> **Stored data entries**:

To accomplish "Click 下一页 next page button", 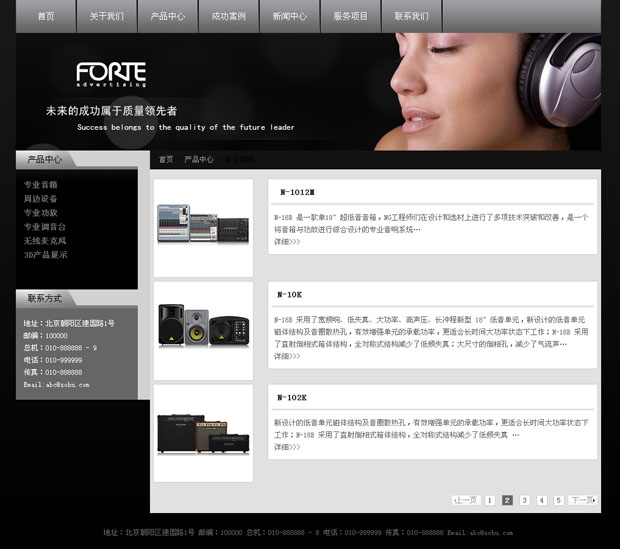I will [x=582, y=500].
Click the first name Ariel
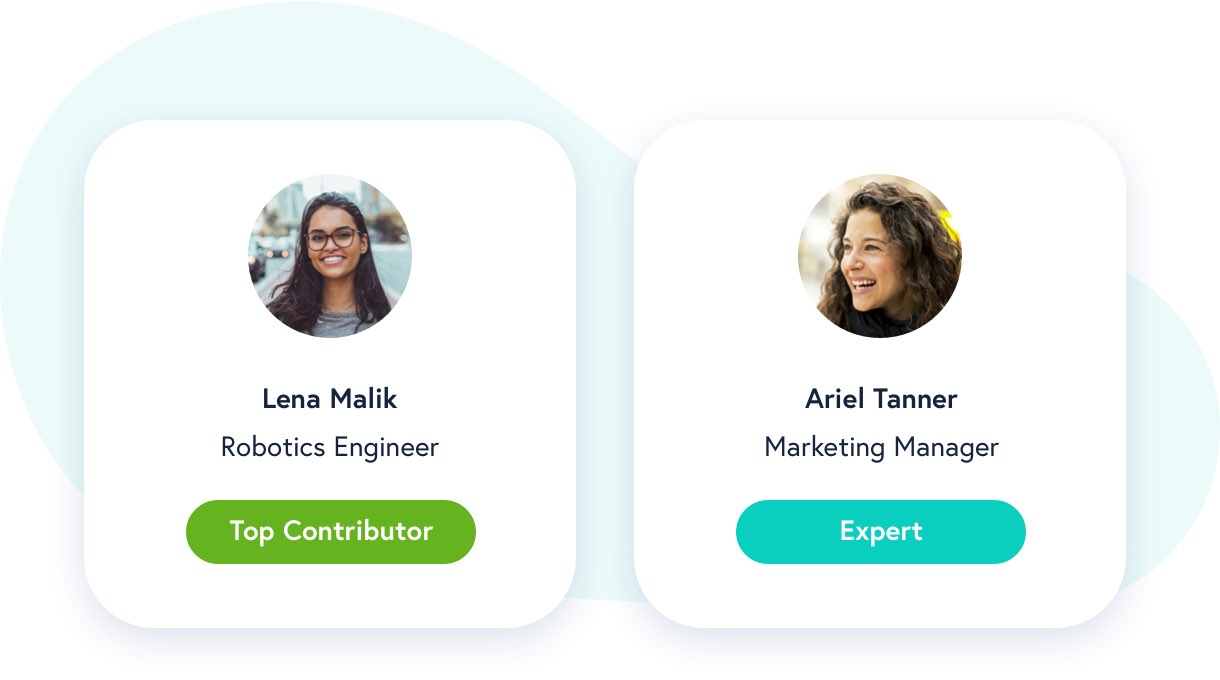This screenshot has width=1220, height=680. point(835,399)
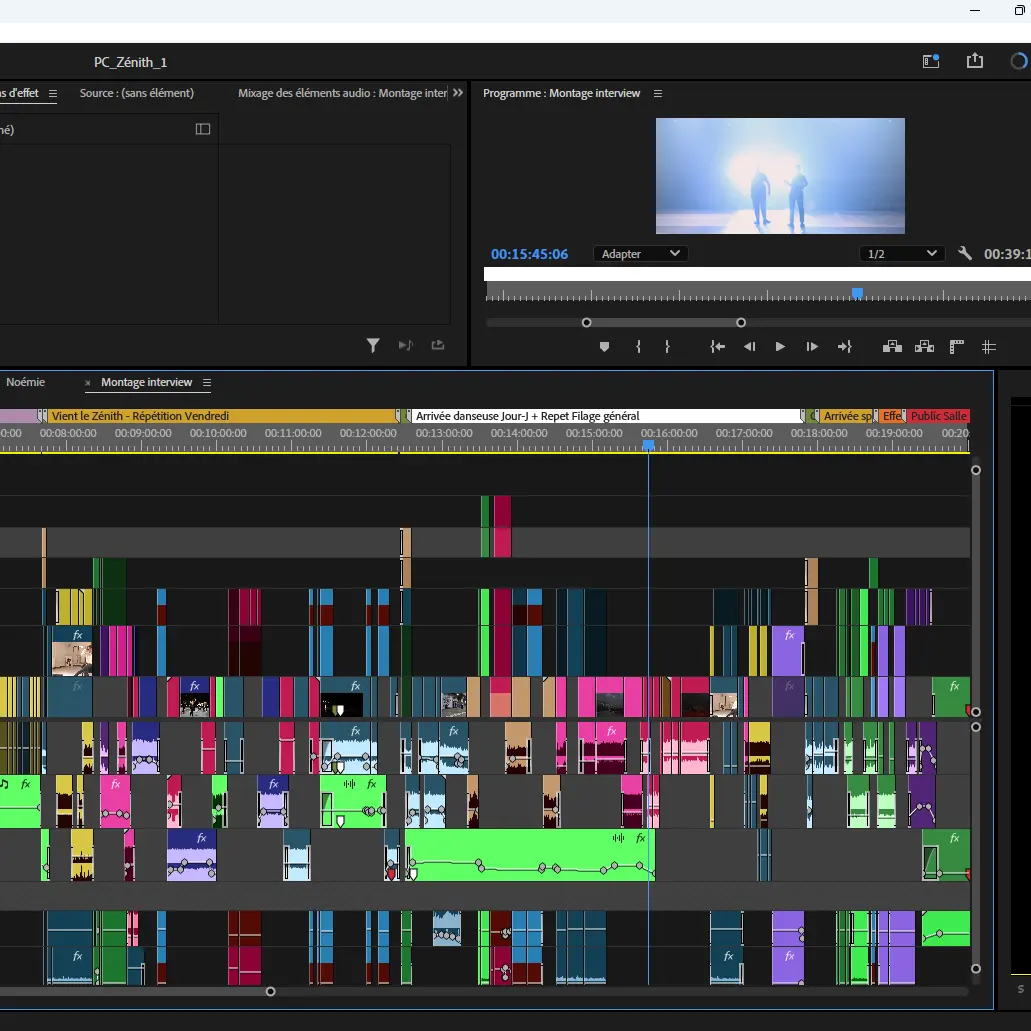Toggle the panel layout icon in Effect Controls
This screenshot has width=1031, height=1031.
203,129
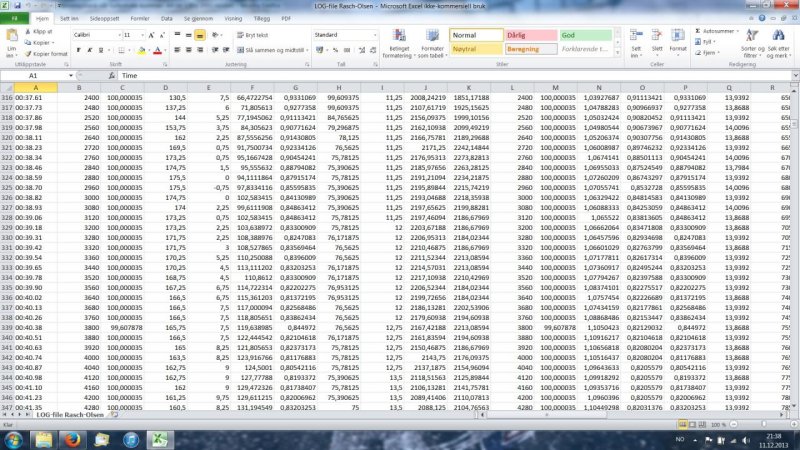This screenshot has height=450, width=800.
Task: Click the Bold formatting icon
Action: pyautogui.click(x=77, y=50)
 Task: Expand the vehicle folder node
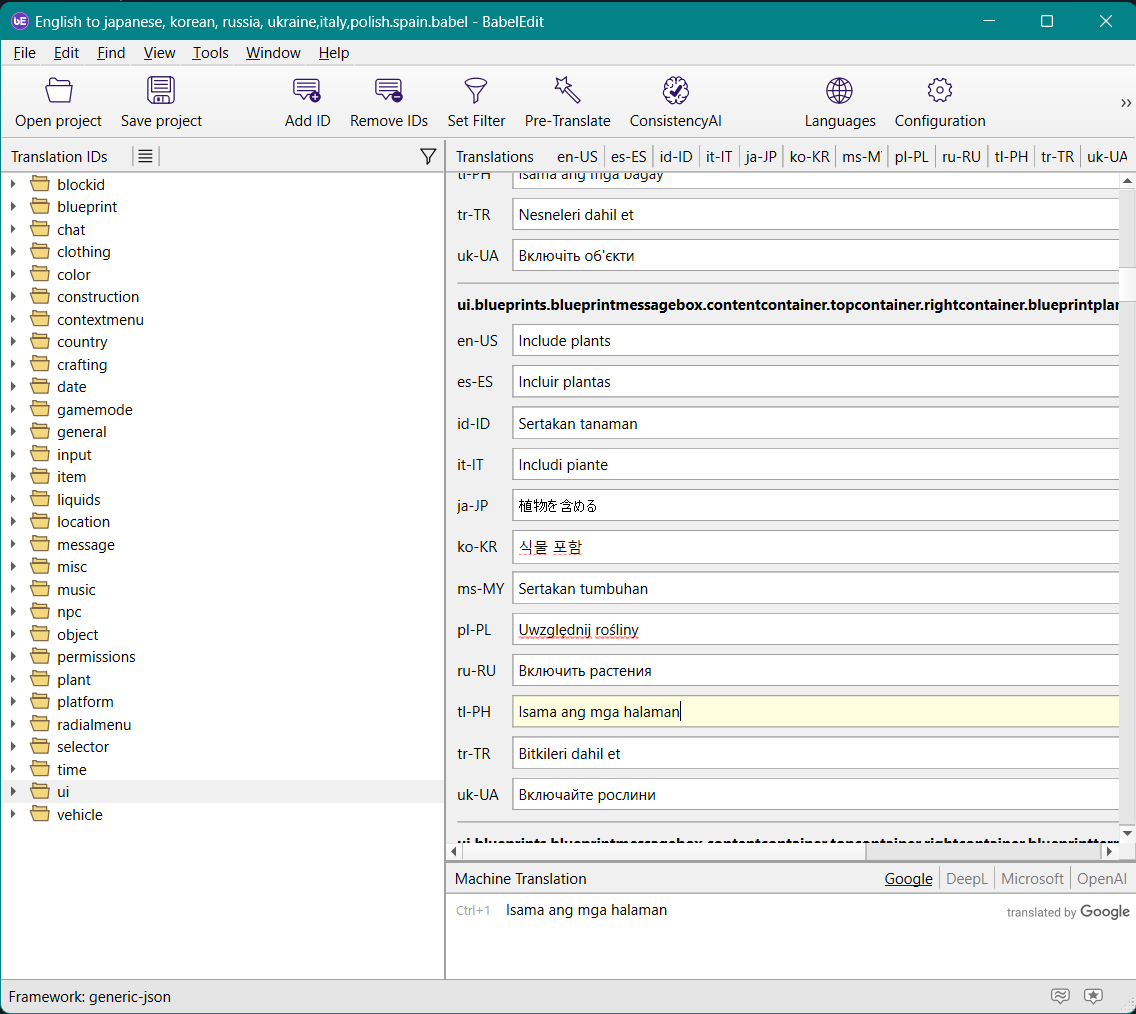(x=13, y=815)
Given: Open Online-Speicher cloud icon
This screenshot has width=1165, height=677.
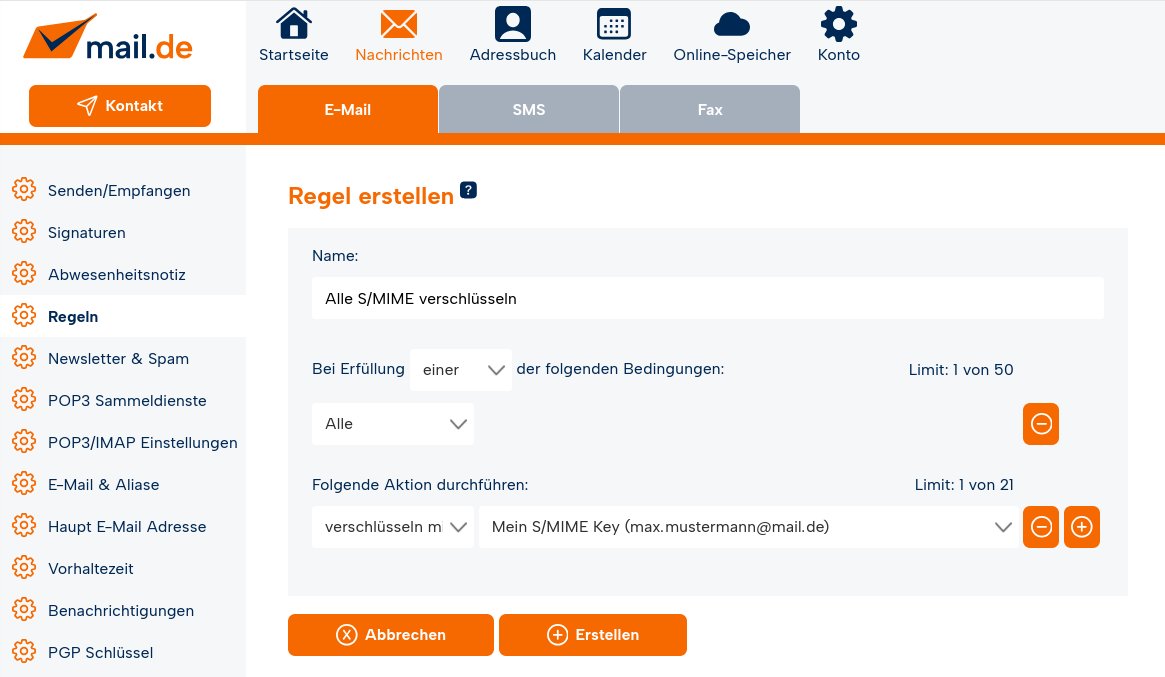Looking at the screenshot, I should [x=731, y=24].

> **Task**:
Once the line holding "Task: Expand the vehicle folder node" is found, copy it and each later line exactly through the end of the data, leaving out the pictures.

> **Expected output**:
 Task: Expand the vehicle folder node
(x=13, y=815)
Given: Open Online-Speicher cloud icon
This screenshot has width=1165, height=677.
Looking at the screenshot, I should [x=731, y=24].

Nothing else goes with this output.